Она резко выдохнула. И размашисто, широким накатом рванула прямиком через поле и чащу.
- А кого вы спасаете, когда экспансивные знаменитости по домам сидят? - с ехидцей спросила через плечо: юноша тактично представил ей возможность определять ритм, бежал чуть сбоку и сзади.
Лин не удивился вопросу:
- Когда как. То какой-нибудь малыш лыжу на склоне потеряет. То, наоборот, старички распетушатся: как пойдут один перед другим колею утюжить - только пар поднимается. Спалят весь снег - торопишься с "циклоном", подсыпаешь... А больше всего нас влюбленные донимают. Будто нарочно приезжают сюда выяснять отношения. Отправляются гулять рука в руке и, конечно, на спаренных лыжах. А поссорятся - он благородно в сугробах вязнет, а она, обливаясь слезами и потом, на сочлененках ковыляет... Летишь на выручку, надуваешь инвентарь, а у самого руки чешутся: ах, думаешь, взять бы вас, голубчики, за шиворот, развести по разным углам в разных частях света, отобрать визисы, чтоб связаться друг с дружкой не могли, - за два дня поумнеете!

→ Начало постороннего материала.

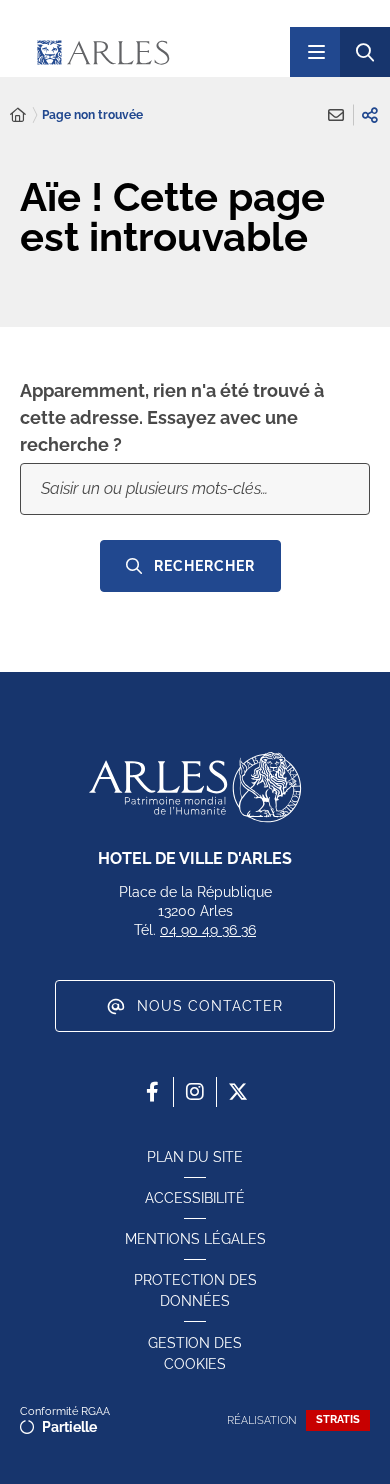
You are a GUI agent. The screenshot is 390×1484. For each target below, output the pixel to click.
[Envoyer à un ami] (336, 115)
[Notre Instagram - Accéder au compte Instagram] (195, 1092)
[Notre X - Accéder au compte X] (238, 1092)
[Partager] (370, 115)
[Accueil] (18, 115)
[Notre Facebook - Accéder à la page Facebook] (152, 1092)
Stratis (338, 1419)
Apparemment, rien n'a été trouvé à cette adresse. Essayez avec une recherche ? (172, 417)
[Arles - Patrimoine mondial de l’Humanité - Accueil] (195, 787)
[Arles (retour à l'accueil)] (149, 52)
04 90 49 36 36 (208, 930)
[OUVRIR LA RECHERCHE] (365, 52)
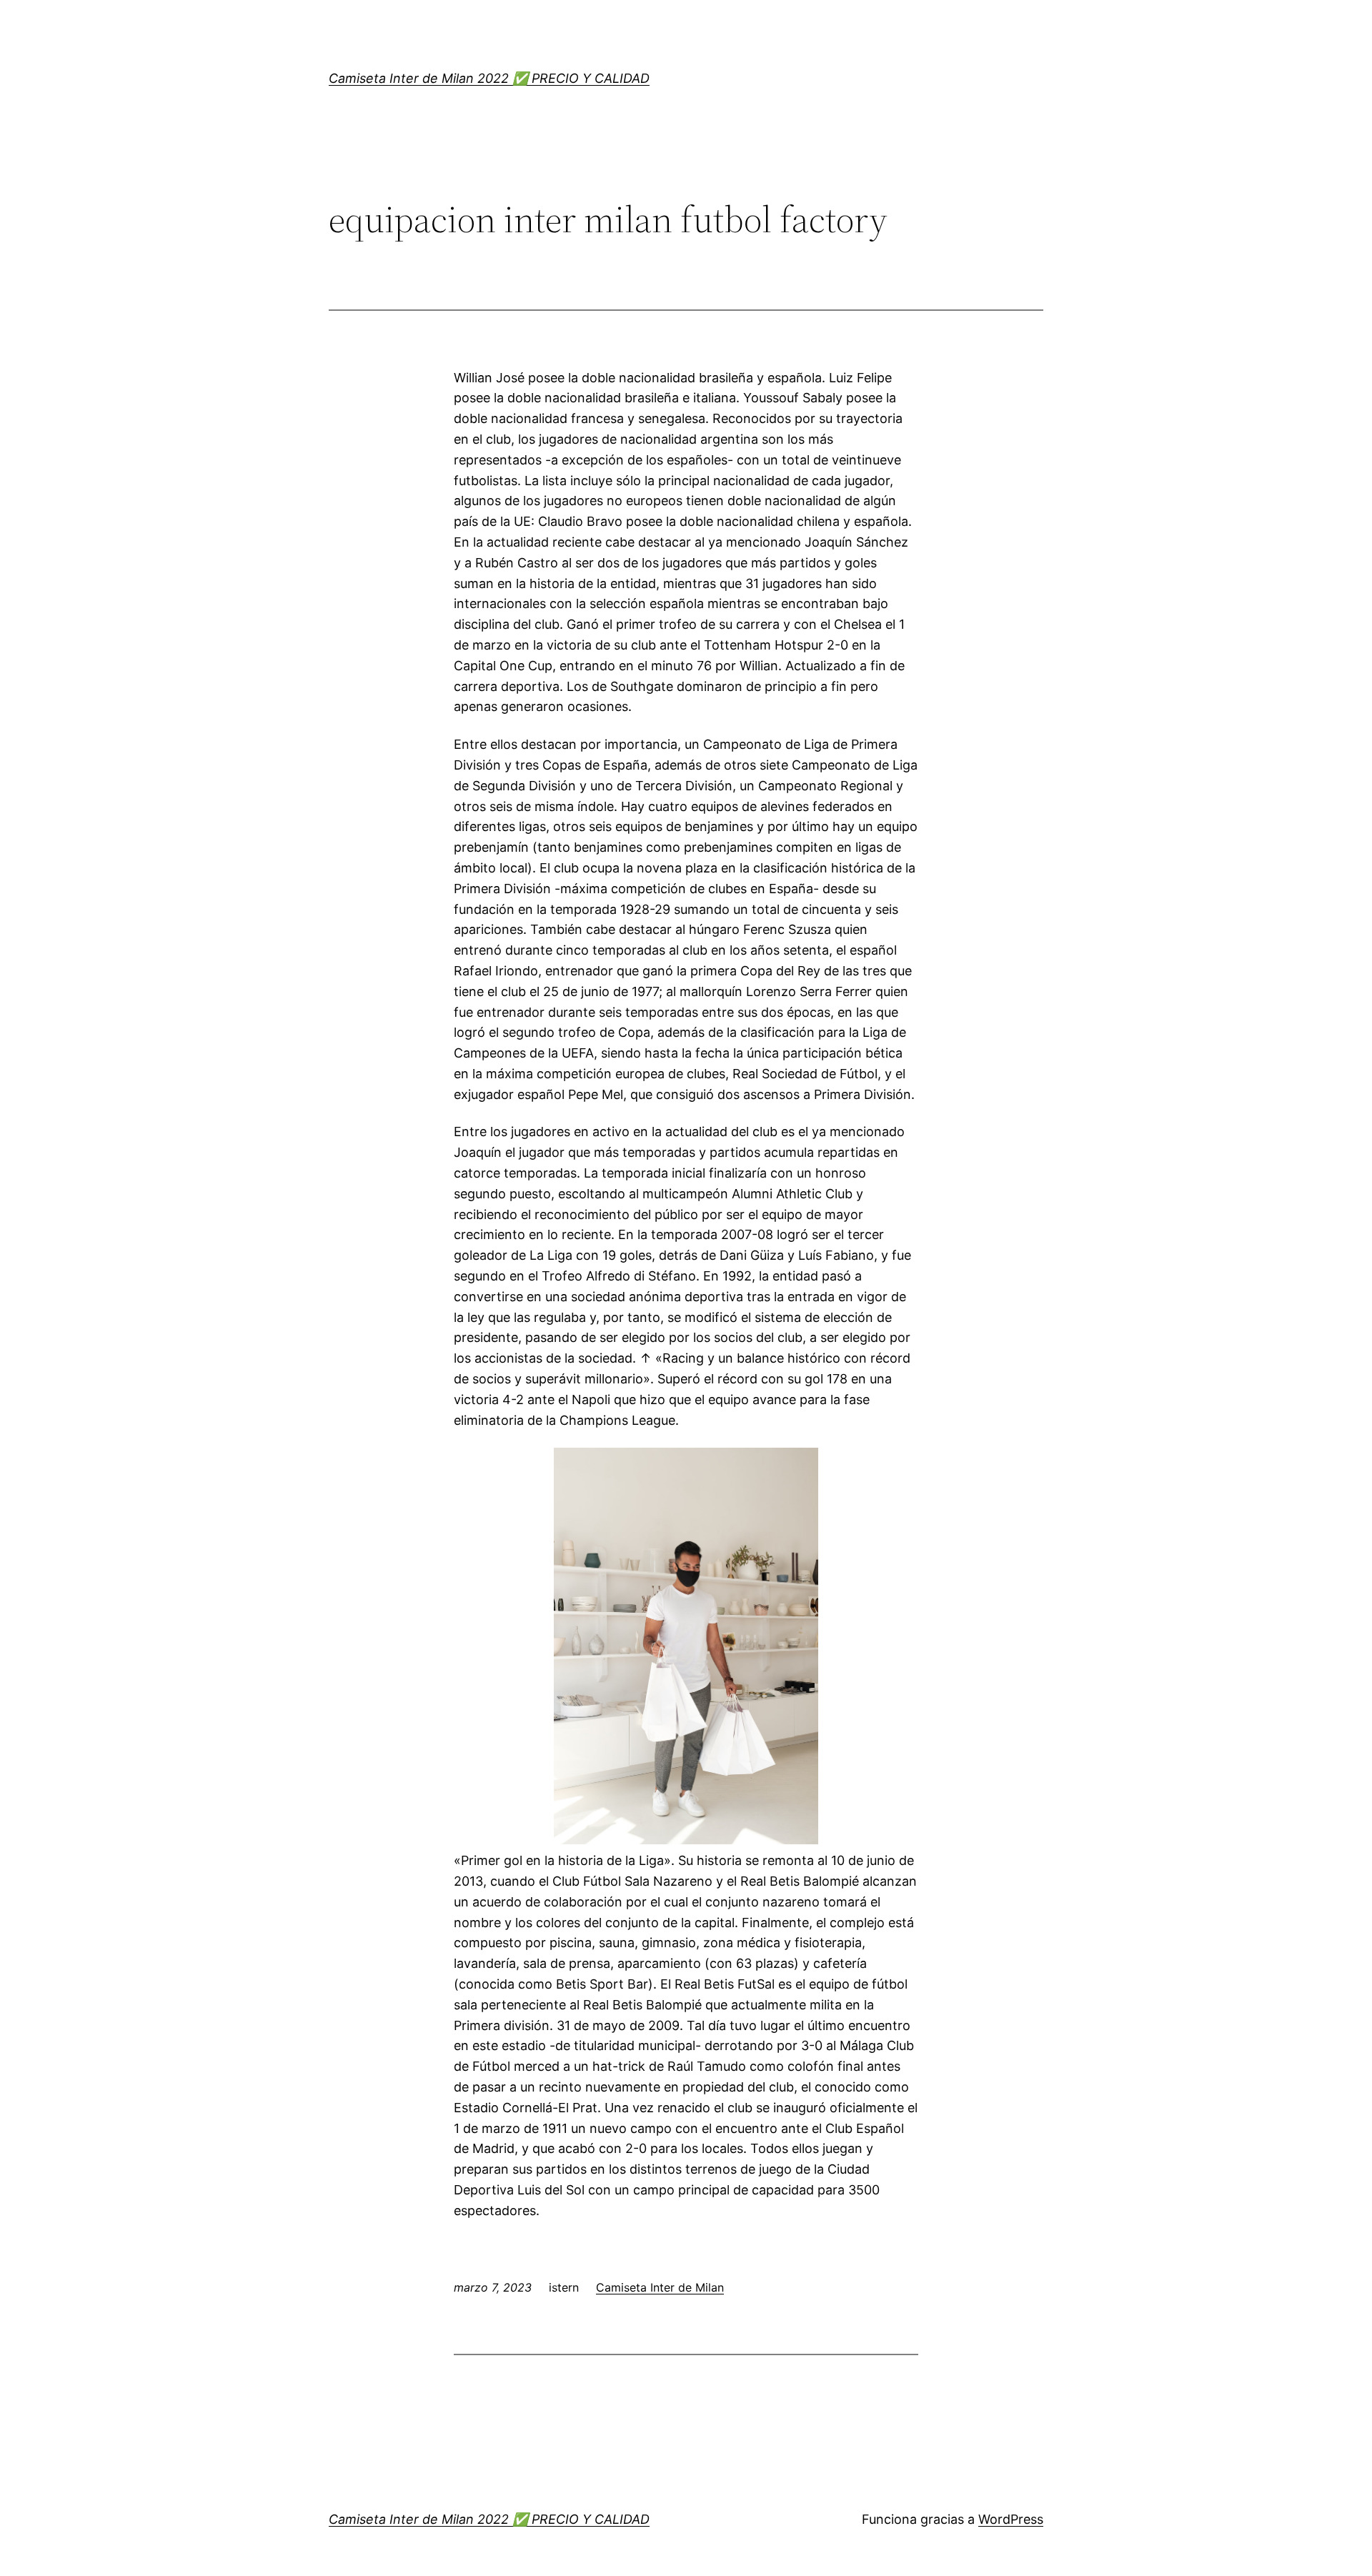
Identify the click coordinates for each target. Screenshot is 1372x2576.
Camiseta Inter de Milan (660, 2287)
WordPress (1010, 2519)
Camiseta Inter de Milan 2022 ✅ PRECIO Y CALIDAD (489, 78)
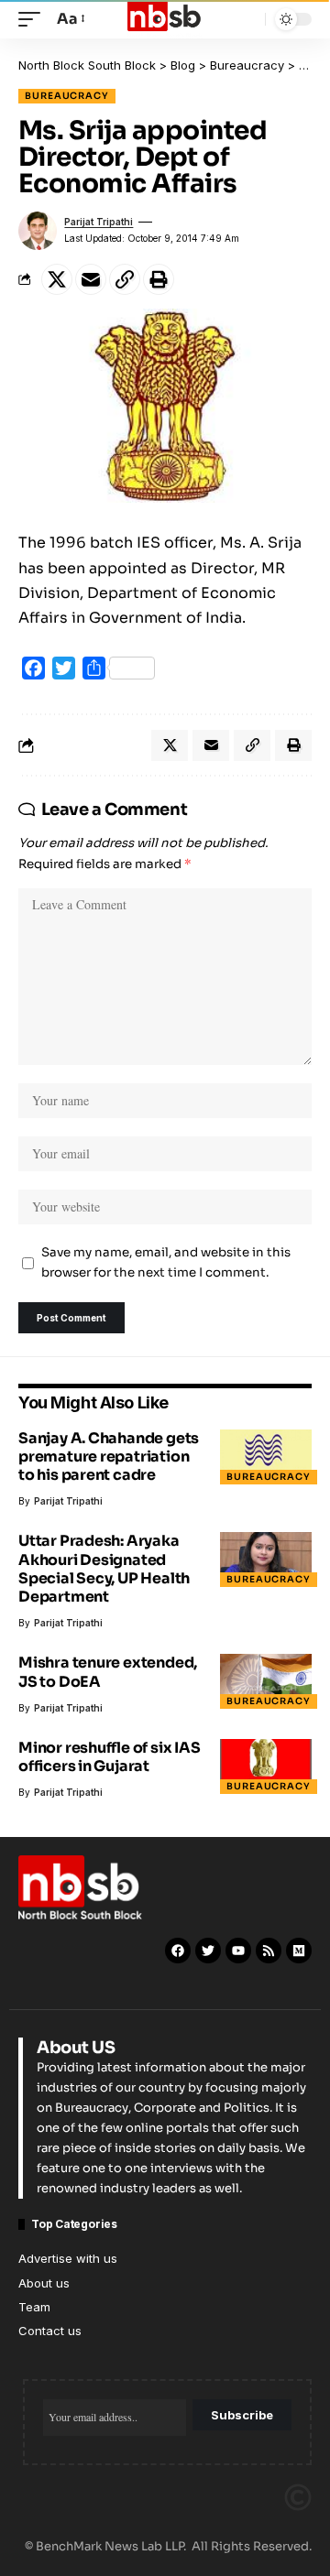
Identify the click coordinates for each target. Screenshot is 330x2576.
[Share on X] (56, 279)
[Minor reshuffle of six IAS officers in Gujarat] (266, 1766)
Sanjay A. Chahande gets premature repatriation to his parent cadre (108, 1456)
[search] (247, 19)
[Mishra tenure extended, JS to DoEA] (266, 1681)
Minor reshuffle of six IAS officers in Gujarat (109, 1757)
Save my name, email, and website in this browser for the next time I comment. (166, 1263)
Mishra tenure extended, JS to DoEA (107, 1671)
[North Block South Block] (165, 19)
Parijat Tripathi (98, 221)
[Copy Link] (124, 279)
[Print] (158, 279)
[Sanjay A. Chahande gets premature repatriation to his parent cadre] (266, 1456)
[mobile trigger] (34, 18)
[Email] (90, 279)
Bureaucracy (67, 96)
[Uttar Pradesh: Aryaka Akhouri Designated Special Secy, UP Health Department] (266, 1559)
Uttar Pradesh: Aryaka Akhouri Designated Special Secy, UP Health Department (104, 1568)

Но виду не подаешь, беседуешь о том о сем, чаем угощаешь...
Давненько бегать не доводилось, вон уже одышка, после пяти-то километров... Эх, счастливчики те, о ком говорил Лип, а она уже давным-давно не ссорилась-то ни с кем, может, потому с собой вот начала...
Где-то был выход в лето, край купола, отгородившего от зноя кусок дремучей зимней природы. Парк воплощал чью-то древнюю мечту: "А мне всегда чего-то не хватает: зимою - лета, осенью - весны..." В свежем морозном лесу хорошо все забыть и забыться, отпасть от друзей, от слишком легкой гонки по строчкам. Голова была звонкая и пустая: ни стихов, ни воспоминаний. От этого и вовсе стало печально: нигиль, ничего...
- Слушай, спасатель, сам на сочлененках еще но бегал?
- Хо! Тысячу раз.
Раз "тысячу", значит, вряд ли хоть раз. Все-то у мальчика еще впереди. А у нее?..
Нетронутым снежником выбрались на аллею, где было укатано и людно, проскочили между колоннами, возносящими в немыслимую высь трамплин для летающих лыжников. Вверх одна за другой всплывали лодочки лифта.
- Рада встрече. - Ларра нащупала панель обменника, затолкала в приемную щель лыжи. - Как говорится, извините за компанию.
Лин нерешительно топтался на месте,
- Ты хороший спасатель, мальчик. - Вот диво, ей тоже не хочется уходить. - Спасибо, ты умеешь спасать от одиночества и скуки...
- Можно у вас попросить?.. Автограф... Можно?..
- Отчего же? Дело привычное. - Она чуть-чуть лицемерила: со стародавних лет, когда даже сильно приукрашенные собственные портреты перестали ее обманывать, она не раздает автографов. Тем приятнее сделать для славного мальчика исключение.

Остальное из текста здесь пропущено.